Mark Harbinson gun same 'rare' type as used to kill IRA leader
THE GUN allegedly found in the possession of loyalist Mark Harbinson is the same type of "extremely rare" eastern European handgun as used to kill IRA leader Jock Davison.
Harbinson (48), from Sheepwalk Road in Lisburn, has been remanded in custody charged with having the gun, bullets and a silencer.
He appeared in court after police pursued him through Dublin and Cumbria after discovering the disassembled Makarov 9mm semi-automatic pistol, 28 rounds of suitable ammunition and a silencer in a Family Circle tin of biscuits in an out building at his home on December 21.
A police officer told the court that when questioned, Harbinson said he could not explain why his fingerprint was inside the biscuit tin as "he didn't like those kind of biscuits anyway".
His defence solicitor said although leaving Northern Ireland had been "stupidity in the highest form", it was simply because he had "gone into a blind panic" because he was coming to the end of his license period after being convicted of engaging in sexual activity with a girl aged between 13 and 16 years old.
Former IRA leader Gerard 'Jock' Davison was shot dead in the Markets area of Belfast in May last year with a Makarov pistol.
A senior police officer later told the BBC Crimewatch programme that the gun and ammunition were "extremely rare in Northern Ireland."

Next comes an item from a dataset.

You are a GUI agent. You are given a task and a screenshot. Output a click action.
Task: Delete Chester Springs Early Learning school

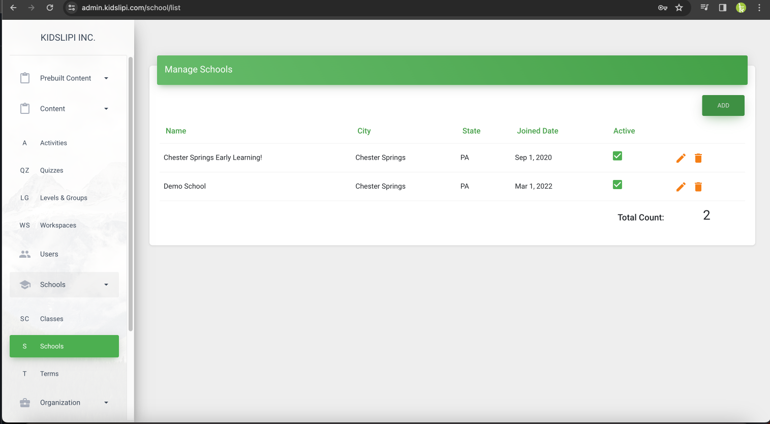coord(698,158)
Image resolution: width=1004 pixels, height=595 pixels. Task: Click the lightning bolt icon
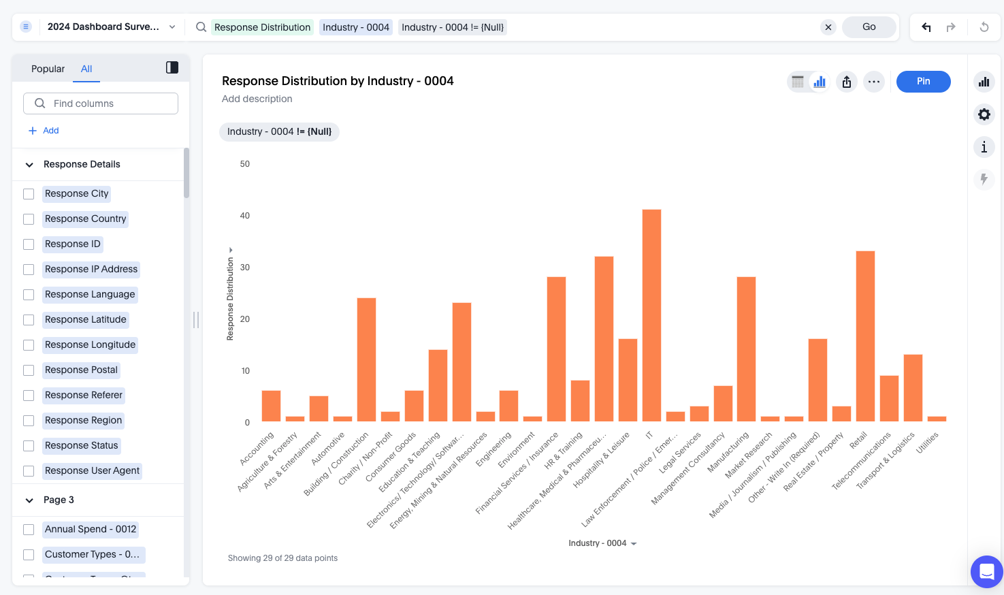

"The weapon and bullets used were an eastern European type called Makarov," Det Supt Kevin Geddes told Crimewatch.
"These 9mm bullets are unusual in as much as they will not work in most types of western handgun.
"They are a slightly different size and can only be fired using a Makarov type gun.
"This type of weapon and ammunition are extremely rare in Northern Ireland."
Police said they did not believe dissident republicans or loyalists were responsible for the killing.